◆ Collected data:
........

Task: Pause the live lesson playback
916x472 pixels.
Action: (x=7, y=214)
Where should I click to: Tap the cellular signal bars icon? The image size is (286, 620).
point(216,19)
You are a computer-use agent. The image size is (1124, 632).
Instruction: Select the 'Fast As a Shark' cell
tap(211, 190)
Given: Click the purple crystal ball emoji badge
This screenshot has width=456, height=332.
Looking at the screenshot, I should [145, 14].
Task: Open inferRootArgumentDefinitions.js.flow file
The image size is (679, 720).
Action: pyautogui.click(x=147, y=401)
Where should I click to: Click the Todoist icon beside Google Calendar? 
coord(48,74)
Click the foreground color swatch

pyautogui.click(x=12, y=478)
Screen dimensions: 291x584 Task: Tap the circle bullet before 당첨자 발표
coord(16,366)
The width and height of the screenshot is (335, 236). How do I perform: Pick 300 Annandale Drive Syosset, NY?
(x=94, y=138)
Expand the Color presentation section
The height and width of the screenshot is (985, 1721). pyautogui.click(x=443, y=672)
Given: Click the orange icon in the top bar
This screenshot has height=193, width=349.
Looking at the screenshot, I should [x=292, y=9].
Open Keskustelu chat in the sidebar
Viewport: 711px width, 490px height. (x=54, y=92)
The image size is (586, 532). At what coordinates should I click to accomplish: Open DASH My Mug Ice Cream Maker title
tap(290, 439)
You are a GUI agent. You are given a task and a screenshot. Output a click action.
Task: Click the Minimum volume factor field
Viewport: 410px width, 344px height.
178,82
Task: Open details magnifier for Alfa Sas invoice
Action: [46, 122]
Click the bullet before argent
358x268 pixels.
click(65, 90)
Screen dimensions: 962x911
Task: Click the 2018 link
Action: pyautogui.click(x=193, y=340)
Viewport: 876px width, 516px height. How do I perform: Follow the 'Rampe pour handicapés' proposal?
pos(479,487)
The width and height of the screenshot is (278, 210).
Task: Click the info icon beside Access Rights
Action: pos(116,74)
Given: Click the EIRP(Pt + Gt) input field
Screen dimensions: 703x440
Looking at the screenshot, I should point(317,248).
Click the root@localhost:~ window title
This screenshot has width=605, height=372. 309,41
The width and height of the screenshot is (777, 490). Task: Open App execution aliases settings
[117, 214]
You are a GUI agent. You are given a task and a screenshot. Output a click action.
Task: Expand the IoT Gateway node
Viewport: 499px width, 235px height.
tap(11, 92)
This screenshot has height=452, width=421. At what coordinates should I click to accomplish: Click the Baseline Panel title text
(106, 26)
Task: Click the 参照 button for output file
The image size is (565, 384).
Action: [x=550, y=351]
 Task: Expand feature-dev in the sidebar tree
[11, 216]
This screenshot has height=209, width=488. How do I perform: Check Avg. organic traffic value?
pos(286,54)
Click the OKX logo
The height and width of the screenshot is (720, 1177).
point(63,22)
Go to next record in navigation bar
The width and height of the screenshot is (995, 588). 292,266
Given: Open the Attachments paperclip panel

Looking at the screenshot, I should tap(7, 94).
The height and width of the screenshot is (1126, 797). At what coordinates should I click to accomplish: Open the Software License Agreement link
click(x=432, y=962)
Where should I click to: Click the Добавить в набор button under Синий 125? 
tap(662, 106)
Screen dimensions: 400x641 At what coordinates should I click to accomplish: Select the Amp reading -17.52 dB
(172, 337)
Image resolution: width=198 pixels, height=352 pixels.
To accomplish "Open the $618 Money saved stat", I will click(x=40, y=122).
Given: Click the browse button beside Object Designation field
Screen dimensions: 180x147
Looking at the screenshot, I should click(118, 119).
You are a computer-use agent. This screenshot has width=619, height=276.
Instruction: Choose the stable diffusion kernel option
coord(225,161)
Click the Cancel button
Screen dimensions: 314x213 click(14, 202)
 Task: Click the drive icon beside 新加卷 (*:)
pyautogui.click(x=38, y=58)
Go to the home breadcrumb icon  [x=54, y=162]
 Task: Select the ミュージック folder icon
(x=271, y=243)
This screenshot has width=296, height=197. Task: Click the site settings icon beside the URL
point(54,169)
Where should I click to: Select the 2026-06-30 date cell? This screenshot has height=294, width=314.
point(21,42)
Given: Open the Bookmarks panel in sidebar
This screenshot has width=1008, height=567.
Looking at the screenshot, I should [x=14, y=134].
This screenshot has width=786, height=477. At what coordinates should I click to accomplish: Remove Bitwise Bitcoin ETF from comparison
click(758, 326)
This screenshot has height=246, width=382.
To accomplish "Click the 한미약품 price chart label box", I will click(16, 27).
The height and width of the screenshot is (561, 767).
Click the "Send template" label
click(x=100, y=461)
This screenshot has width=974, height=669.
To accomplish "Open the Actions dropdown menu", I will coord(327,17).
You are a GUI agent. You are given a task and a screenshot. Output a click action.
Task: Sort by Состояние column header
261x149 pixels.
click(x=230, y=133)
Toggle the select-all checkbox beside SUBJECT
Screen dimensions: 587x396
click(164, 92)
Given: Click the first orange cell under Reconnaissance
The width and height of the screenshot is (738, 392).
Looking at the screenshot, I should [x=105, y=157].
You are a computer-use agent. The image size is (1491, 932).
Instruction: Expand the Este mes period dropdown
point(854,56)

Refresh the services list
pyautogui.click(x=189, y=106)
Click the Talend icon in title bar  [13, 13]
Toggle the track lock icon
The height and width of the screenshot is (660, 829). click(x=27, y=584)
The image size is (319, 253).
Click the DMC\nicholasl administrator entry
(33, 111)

........

◆ Exercise details: The answer is the full data, repeated exactly as shown.

◆ Solution for this task:
Task: Pause the live lesson playback
916x472 pixels.
Action: (x=7, y=214)
Where should I click to: Tap the cellular signal bars icon? The image size is (286, 620).
point(216,19)
You are a computer-use agent. The image size is (1124, 632).
Instruction: Select the 'Fast As a Shark' cell
tap(211, 190)
Given: Click the purple crystal ball emoji badge
This screenshot has width=456, height=332.
Looking at the screenshot, I should [145, 14].
Task: Open inferRootArgumentDefinitions.js.flow file
The image size is (679, 720).
Action: pyautogui.click(x=147, y=401)
Where should I click to: Click the Todoist icon beside Google Calendar? 
coord(48,74)
Click the foreground color swatch

pyautogui.click(x=12, y=478)
Screen dimensions: 291x584 Task: Tap the circle bullet before 당첨자 발표
coord(16,366)
The width and height of the screenshot is (335, 236). How do I perform: Pick 300 Annandale Drive Syosset, NY?
(x=94, y=138)
Expand the Color presentation section
The height and width of the screenshot is (985, 1721). pyautogui.click(x=443, y=672)
Given: Click the orange icon in the top bar
This screenshot has height=193, width=349.
Looking at the screenshot, I should [x=292, y=9].
Open Keskustelu chat in the sidebar
Viewport: 711px width, 490px height. (x=54, y=92)
The image size is (586, 532). At what coordinates should I click to accomplish: Open DASH My Mug Ice Cream Maker title
tap(290, 439)
You are a GUI agent. You are given a task and a screenshot. Output a click action.
Task: Click the Minimum volume factor field
Viewport: 410px width, 344px height.
178,82
Task: Open details magnifier for Alfa Sas invoice
Action: [46, 122]
Click the bullet before argent
358x268 pixels.
click(65, 90)
Screen dimensions: 962x911
Task: Click the 2018 link
Action: pyautogui.click(x=193, y=340)
Viewport: 876px width, 516px height. How do I perform: Follow the 'Rampe pour handicapés' proposal?
pos(479,487)
The width and height of the screenshot is (278, 210).
Task: Click the info icon beside Access Rights
Action: pos(116,74)
Given: Click the EIRP(Pt + Gt) input field
Screen dimensions: 703x440
Looking at the screenshot, I should point(317,248).
Click the root@localhost:~ window title
This screenshot has width=605, height=372. 309,41
The width and height of the screenshot is (777, 490). Task: Open App execution aliases settings
[117, 214]
You are a GUI agent. You are given a task and a screenshot. Output a click action.
Task: Expand the IoT Gateway node
Viewport: 499px width, 235px height.
tap(11, 92)
This screenshot has height=452, width=421. At what coordinates should I click to accomplish: Click the Baseline Panel title text
(106, 26)
Task: Click the 参照 button for output file
The image size is (565, 384).
Action: [x=550, y=351]
 Task: Expand feature-dev in the sidebar tree
[11, 216]
This screenshot has height=209, width=488. How do I perform: Check Avg. organic traffic value?
pos(286,54)
Click the OKX logo
The height and width of the screenshot is (720, 1177).
point(63,22)
Go to next record in navigation bar
The width and height of the screenshot is (995, 588). 292,266
Given: Open the Attachments paperclip panel

Looking at the screenshot, I should tap(7, 94).
The height and width of the screenshot is (1126, 797). At what coordinates should I click to accomplish: Open the Software License Agreement link
click(x=432, y=962)
Where should I click to: Click the Добавить в набор button under Синий 125? 
tap(662, 106)
Screen dimensions: 400x641 At what coordinates should I click to accomplish: Select the Amp reading -17.52 dB
(172, 337)
Image resolution: width=198 pixels, height=352 pixels.
To accomplish "Open the $618 Money saved stat", I will click(x=40, y=122).
Given: Click the browse button beside Object Designation field
Screen dimensions: 180x147
Looking at the screenshot, I should click(118, 119).
You are a computer-use agent. This screenshot has width=619, height=276.
Instruction: Choose the stable diffusion kernel option
coord(225,161)
Click the Cancel button
Screen dimensions: 314x213 click(14, 202)
 Task: Click the drive icon beside 新加卷 (*:)
pyautogui.click(x=38, y=58)
Go to the home breadcrumb icon  [x=54, y=162]
 Task: Select the ミュージック folder icon
(x=271, y=243)
This screenshot has width=296, height=197. Task: Click the site settings icon beside the URL
point(54,169)
Where should I click to: Select the 2026-06-30 date cell? This screenshot has height=294, width=314.
point(21,42)
Given: Open the Bookmarks panel in sidebar
This screenshot has width=1008, height=567.
Looking at the screenshot, I should [x=14, y=134].
This screenshot has width=786, height=477. At what coordinates should I click to accomplish: Remove Bitwise Bitcoin ETF from comparison
click(758, 326)
This screenshot has height=246, width=382.
To accomplish "Click the 한미약품 price chart label box", I will click(16, 27).
The height and width of the screenshot is (561, 767).
Click the "Send template" label
click(x=100, y=461)
This screenshot has width=974, height=669.
To accomplish "Open the Actions dropdown menu", I will coord(327,17).
You are a GUI agent. You are given a task and a screenshot. Output a click action.
Task: Sort by Состояние column header
261x149 pixels.
click(x=230, y=133)
Toggle the select-all checkbox beside SUBJECT
Screen dimensions: 587x396
click(164, 92)
Given: Click the first orange cell under Reconnaissance
The width and height of the screenshot is (738, 392).
Looking at the screenshot, I should [x=105, y=157].
You are a computer-use agent. The image size is (1491, 932).
Instruction: Expand the Este mes period dropdown
point(854,56)

Refresh the services list
pyautogui.click(x=189, y=106)
Click the Talend icon in title bar  [13, 13]
Toggle the track lock icon
The height and width of the screenshot is (660, 829). click(x=27, y=584)
The image size is (319, 253).
Click the DMC\nicholasl administrator entry
(33, 111)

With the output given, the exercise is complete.